“Power is fortified not just by what it destroys, but also by what it creates. Not just by what it takes, but also by what it gives. And powerlessness reaffirmed not just by the helplessness of those who have lost, but also by the gratitude of those who have (or think they have) gained. ”
– Arundhati Roy, from The Greater Common Good May, 1999
Internalized oppressions and bourgeois ideals can brutalize our ways to alliance-building and liberations.
Legacies of being violated in the social structure, playing out in the everyday, can leave nothing but those actions in our own actions, replaying them without realizing, with seemingly no other way to go. If we divide ourselves and each other in our own communities, if we make them violent and unforgiveable, confusing and isolating, the way becomes darker. Faking friendships–making them false friendships, comfort and safety and wanting this everywhere is also a weakness that strangles and disempowers us, legitimizing our giving up easily and to becoming hopelessly hopeless in the never-ending fight and struggle for justice, equity, care, and ethics in our everyday present.

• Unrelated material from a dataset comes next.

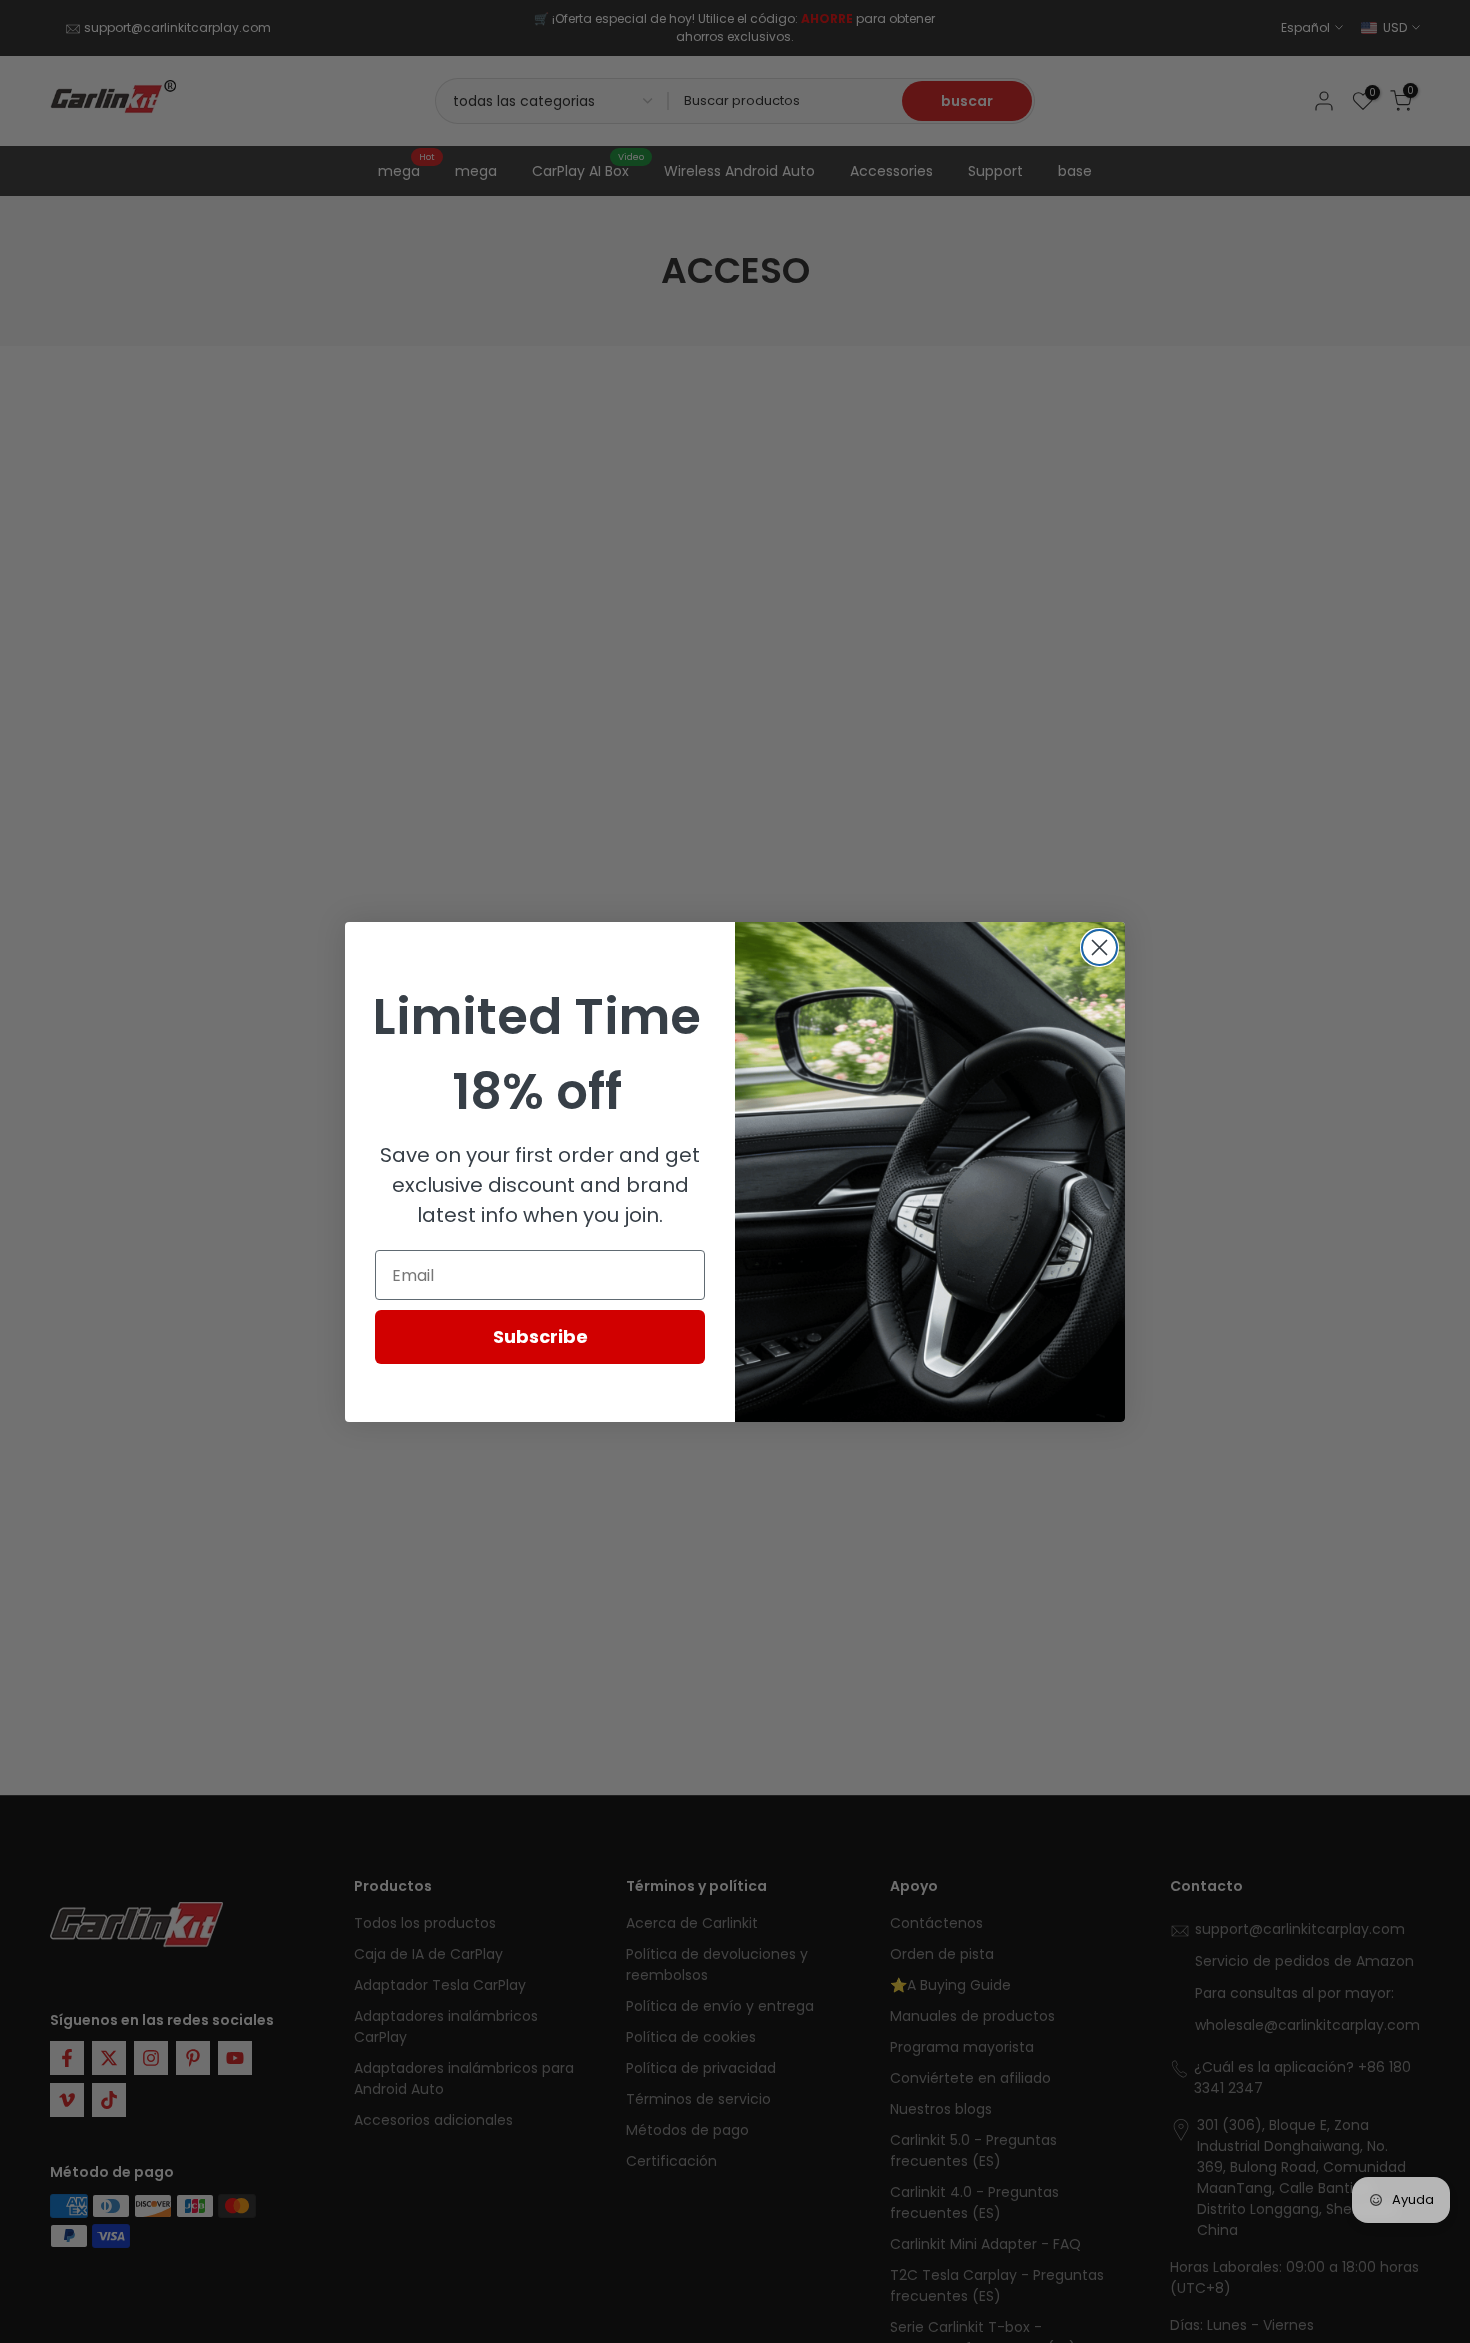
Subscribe (540, 1336)
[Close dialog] (1099, 947)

Patriarchal assumptions in relations, ignoring our roots, in letting history allow us to ignore, in relegating ‘good’ activisms towards those that wind up supporting the morally superior, which already controls, dominates and violates us and admonishes those violated to remain ‘good’ while they continue to maintain and intensify the spaces and actions through which they dominate, making smaller spaces for difference and other—- onward onward.

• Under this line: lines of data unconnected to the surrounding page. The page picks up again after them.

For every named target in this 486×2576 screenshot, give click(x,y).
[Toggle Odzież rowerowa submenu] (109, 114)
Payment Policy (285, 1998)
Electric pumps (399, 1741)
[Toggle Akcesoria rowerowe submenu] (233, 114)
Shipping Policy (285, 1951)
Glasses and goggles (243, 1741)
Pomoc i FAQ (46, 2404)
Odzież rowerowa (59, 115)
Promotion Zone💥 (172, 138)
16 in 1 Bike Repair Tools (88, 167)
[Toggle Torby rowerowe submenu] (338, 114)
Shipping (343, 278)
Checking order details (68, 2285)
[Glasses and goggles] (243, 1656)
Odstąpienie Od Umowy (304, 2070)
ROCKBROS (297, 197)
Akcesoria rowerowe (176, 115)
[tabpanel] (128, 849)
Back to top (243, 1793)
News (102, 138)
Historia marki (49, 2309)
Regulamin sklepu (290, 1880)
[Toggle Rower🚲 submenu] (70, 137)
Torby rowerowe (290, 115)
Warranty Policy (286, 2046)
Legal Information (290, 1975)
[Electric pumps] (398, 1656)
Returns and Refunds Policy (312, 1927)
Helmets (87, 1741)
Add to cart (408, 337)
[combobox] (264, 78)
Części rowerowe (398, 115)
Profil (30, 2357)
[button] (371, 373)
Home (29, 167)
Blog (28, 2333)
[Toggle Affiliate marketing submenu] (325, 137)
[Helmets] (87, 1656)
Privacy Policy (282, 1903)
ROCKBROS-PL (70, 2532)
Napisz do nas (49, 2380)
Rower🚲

Break the chains that would have us continue to want absolute safety, comfort, dominance and moral superiority, and to legitimize our own traumas and weaknesses through our practices of our own dominations. The master/slave dynamic is not just about dominance and submission in their raw forms. It is also about how we have internalized these notions and operate those creatures on ourselves. We have moved way past treating each other the way we want to be treated. If we hate ourselves, then how would we treat others–even in our so-called ‘best’ behavior? Ask ourselves what must be done to turn directions, no matter how difficult.
What Arundhati Roy, activist/writer; and Jill Scott, poet/activist and singer, would ask us to do is to think about how we circumvent ourselves and each other, often without knowing. Reflecting on our unexamined modes of the way we are ‘ourselves’ in the world, can we move differently? Move our assumptions to a place where we can see and shift? Unafraid to experiment, and find those who want to walk that path that will surely become increasingly difficult as the systems that operate around us also operate through us. We must see that not our entire self, not the entire communities, or people, or history, are totally one-sided or one way. There are resistances and ambiguous spaces. Questions. Let us listen to Jill Scott and what she is saying. Let us listen to Arundhati Roy. What is she saying?
How must we walk our paths differently from here?